Friday 23 September 2016
Dr Karen Anthony, lecturer in molecular bioscience at the University of Northampton, explains the controversy behind a new drug to treat Duchenne muscular dystrophy.
“This week, a drug to treat Duchenne muscular dystrophy (DMD) was granted accelerated approval by the United States Food and Drug Administration (FDA). The long awaited decision on a drug that may improve the lives of those suffering with Duchenne is of course welcome news, but its approval has been highly controversial. The FDA have ruled that, in this case, the consequences of not approving an effective drug would be far greater than approving an ineffective drug.
DMD is a rare, 100% fatal, childhood genetic disorder that overwhelmingly affects boys. It is characterised by muscle weakness and breakdown leading to death in early adulthood. The drug, branded Exondys 51 (generic name: eteplirsen) forms a ‘molecular patch’ over the causative DNA mutations of approximately 13% of boys with Duchenne. That’s right. It can only treat 13% of individuals with DMD who harbor the most common mutations. Other drugs of the same type are currently in development to treat boys with different mutations. It is hoped that approval of the first ‘Exondys’ drug can smooth the pathway for other such drugs.
The accelerated approval program was designed to allow faster approval of drugs for rare, serious, conditions that meet an unmet medical need. Based on initial data, Exondys 51 will now be available to applicable patients in America but Sarepta Therapeutics, the company that made the drug, is required to perform a confirmatory clinical trial to prove that the drug does indeed offer a meaningful clinical benefit to patients. The FDA may withdraw approval if this cannot be demonstrated.

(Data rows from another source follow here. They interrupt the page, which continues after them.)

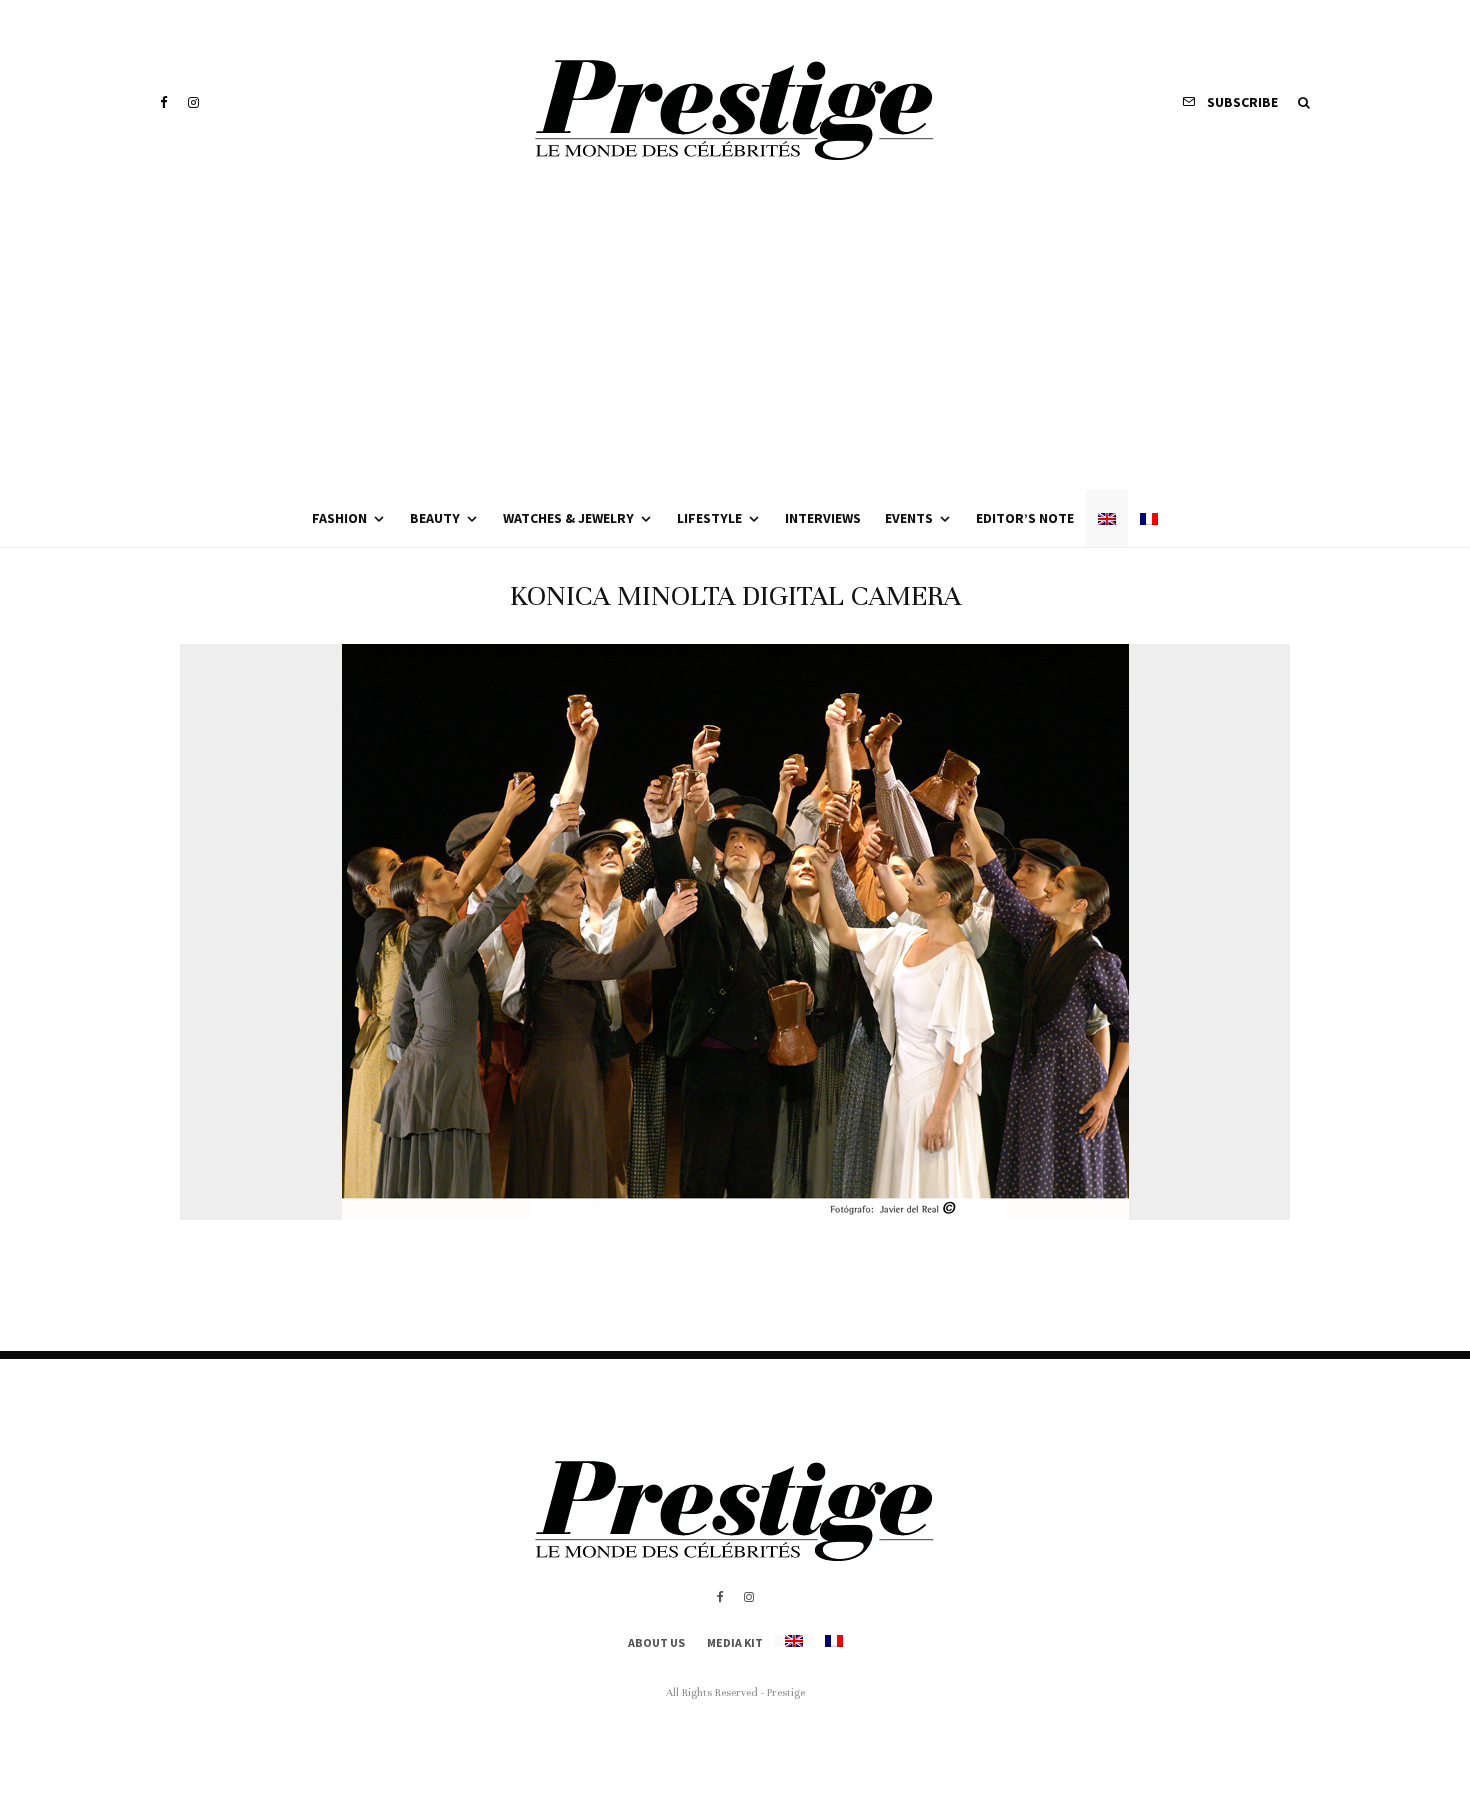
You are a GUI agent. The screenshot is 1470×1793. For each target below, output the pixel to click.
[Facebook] (164, 102)
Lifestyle (709, 518)
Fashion (339, 518)
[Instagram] (193, 102)
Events (909, 518)
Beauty (435, 518)
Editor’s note (1025, 518)
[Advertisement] (735, 340)
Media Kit (735, 1642)
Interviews (823, 518)
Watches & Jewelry (568, 518)
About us (656, 1642)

So why is this controversial? Exondys 51 is designed to kickstart the production of a protein called dystrophin. Dystrophin is missing from the muscles in patients with DMD, and its absence is responsible for the severe muscular symptoms. Sarepta have indeed demonstrated that Exondys 51 treatment can increase the levels of dystrophin. However, the observed increase is small and we do not yet know how much dystrophin is needed to functionally improve the lives of those with Duchenne. Critics argue that Sarepta failed to provide sufficiently adequate data for even the accelerated approval pathway and that the observed levels of dystrophin are not likely to provide a meaningful clinical benefit. Beyond that, the design of the clinical trial and the method used to measure dystrophin have been heavily criticised.
The eventual decision to approve Exondys 51 overrules an advisory panel who voted 7-3 (with three abstentions) against approval. Approval launched an unprecedented scientific dispute within the FDA itself and accusations that the director of the Centre for Drug Evaluation and Research bowed down to pressures from advocacy groups. The lobbying of patient and parent groups at every stage of clinical development has been incredible and likened to that observed during the AIDS crisis of the 1980’s. Approval must always be based on science, one lesson we can take from this experience is that an early constructive dialogue between all stakeholders can accelerate the development of new treatments for rare orphan diseases.
I have seen evidence of Exondys 51 efficacy with my own eyes down the microscope working as part of the team that originally developed the drug in the UK. I am absolutely delighted our early work has contributed to a treatment option for boys with Duchenne muscular dystrophy. I only hope Exondys 51 can make a return journey across the pond and improve the symptoms of those boys who took part in the first clinical trials here in the UK.”